Data entries
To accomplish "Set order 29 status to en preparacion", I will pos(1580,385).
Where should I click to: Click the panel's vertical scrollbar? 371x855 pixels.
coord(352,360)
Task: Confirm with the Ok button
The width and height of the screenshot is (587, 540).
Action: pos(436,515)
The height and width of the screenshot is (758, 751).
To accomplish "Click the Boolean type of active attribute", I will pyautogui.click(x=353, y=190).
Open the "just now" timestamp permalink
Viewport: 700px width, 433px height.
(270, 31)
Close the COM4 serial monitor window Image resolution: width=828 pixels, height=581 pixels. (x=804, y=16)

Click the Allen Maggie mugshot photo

_The request_: Convert the lines above, from the one containing "The height and" through the end of the data entries, into a JSON list of strings with one string per line and no blank lines.

_Response to the exercise_:
[
  "The height and width of the screenshot is (758, 751).",
  "To accomplish \"Click the Boolean type of active attribute\", I will pyautogui.click(x=353, y=190).",
  "Open the \"just now\" timestamp permalink",
  "Viewport: 700px width, 433px height.",
  "(270, 31)",
  "Close the COM4 serial monitor window Image resolution: width=828 pixels, height=581 pixels. (x=804, y=16)",
  "Click the Allen Maggie mugshot photo"
]